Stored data

####

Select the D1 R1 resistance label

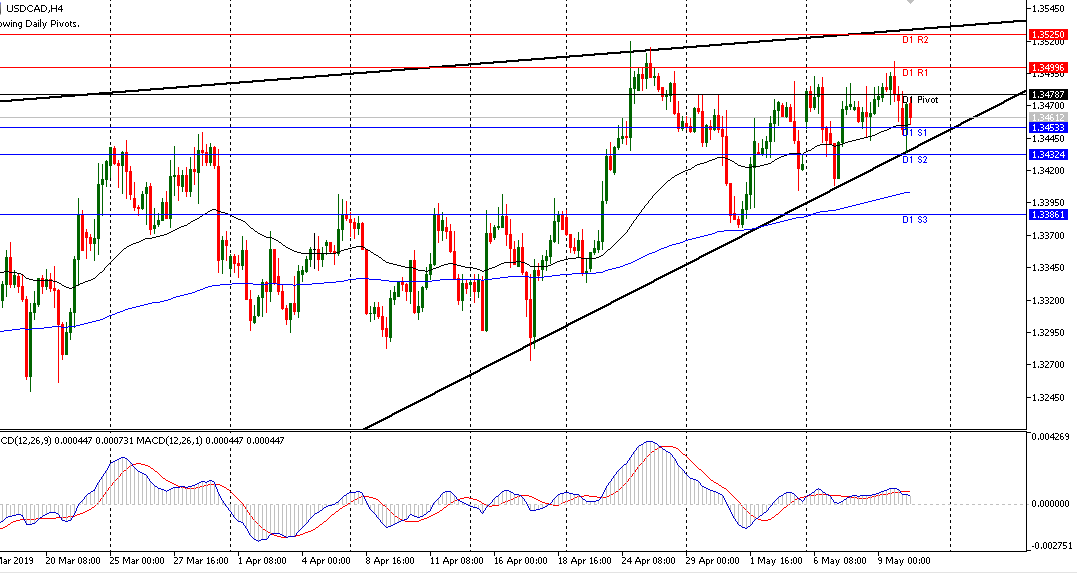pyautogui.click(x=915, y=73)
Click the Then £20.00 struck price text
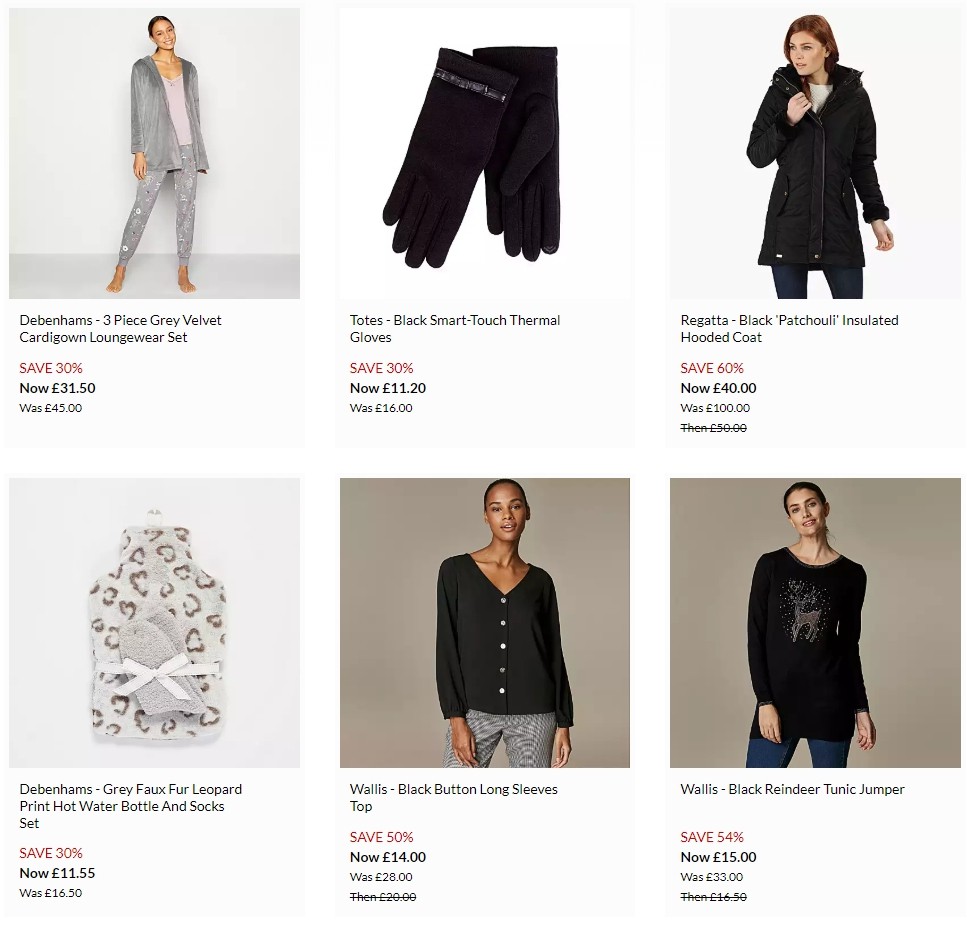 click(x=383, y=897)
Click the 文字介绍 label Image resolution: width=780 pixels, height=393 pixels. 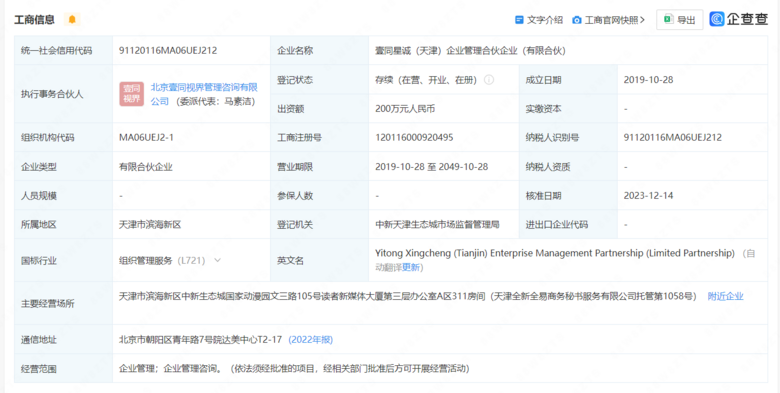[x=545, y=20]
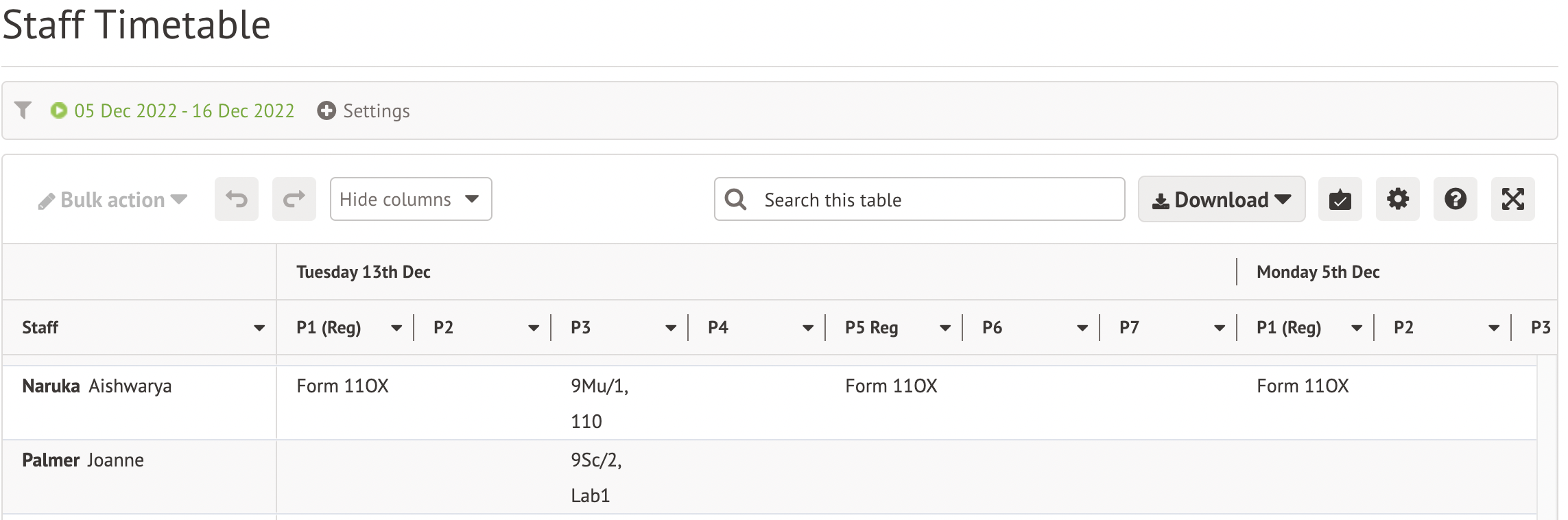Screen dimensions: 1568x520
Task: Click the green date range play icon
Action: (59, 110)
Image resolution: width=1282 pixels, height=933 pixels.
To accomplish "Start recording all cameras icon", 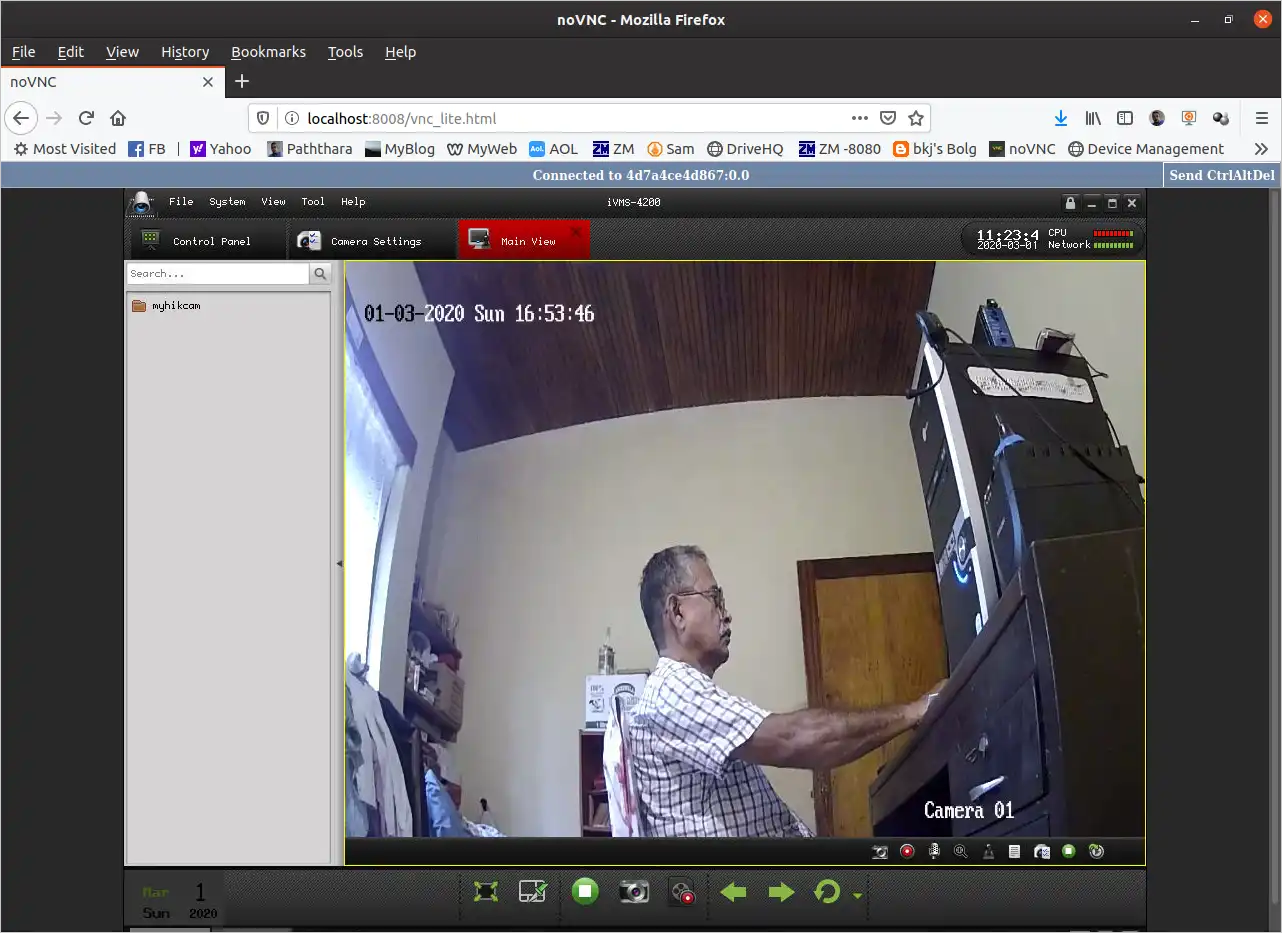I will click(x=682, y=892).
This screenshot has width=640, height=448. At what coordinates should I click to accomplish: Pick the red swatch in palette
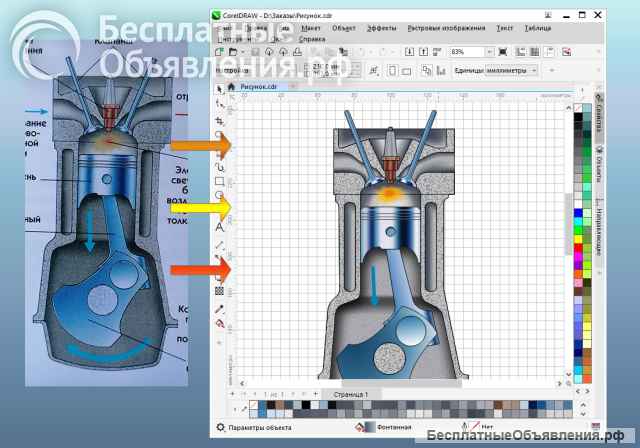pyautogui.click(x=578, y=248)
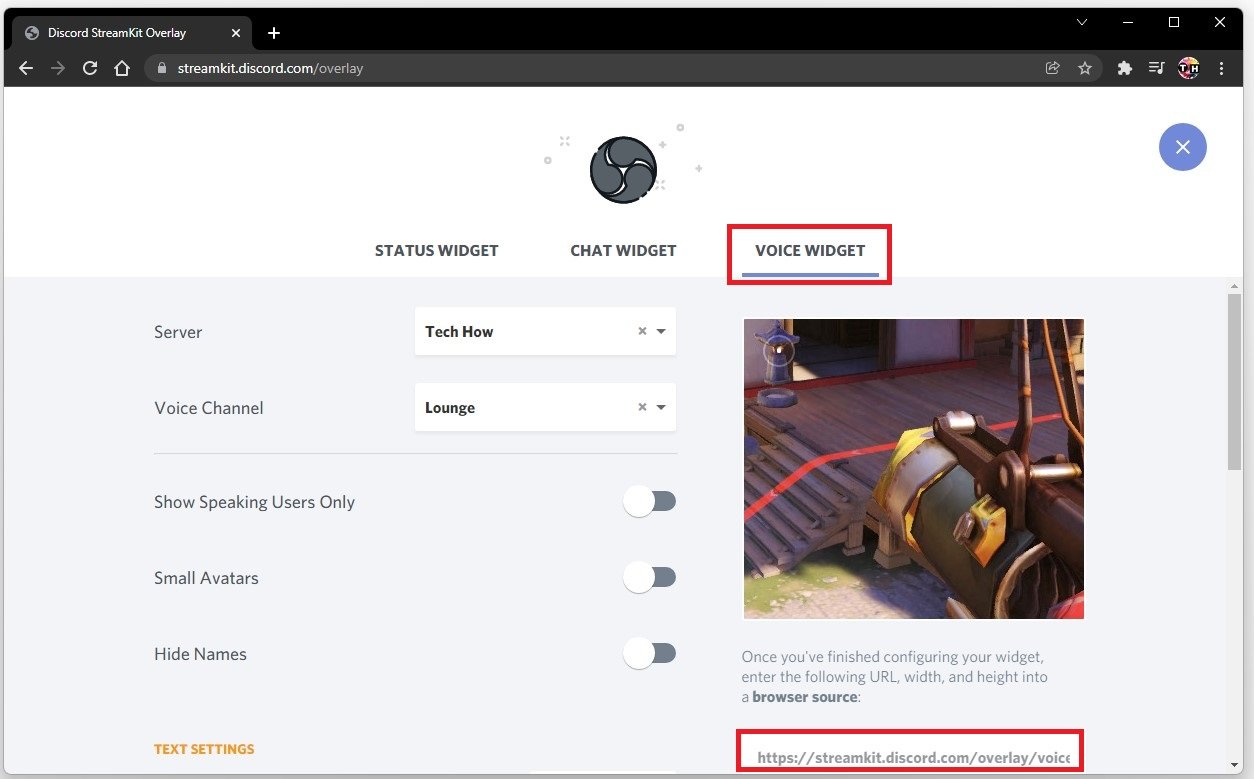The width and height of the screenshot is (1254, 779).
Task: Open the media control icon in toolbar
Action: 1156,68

####

=== Work required ===
Return nothing except the lines from the line with "This screenshot has" through the last line of the records above, copied exactly and without pictures.

=== Response ===
This screenshot has width=640, height=448. At what coordinates should I click to accomplish: Pick the red swatch in palette
pyautogui.click(x=578, y=248)
The width and height of the screenshot is (1254, 779).
Task: Open the media control icon in toolbar
Action: 1156,68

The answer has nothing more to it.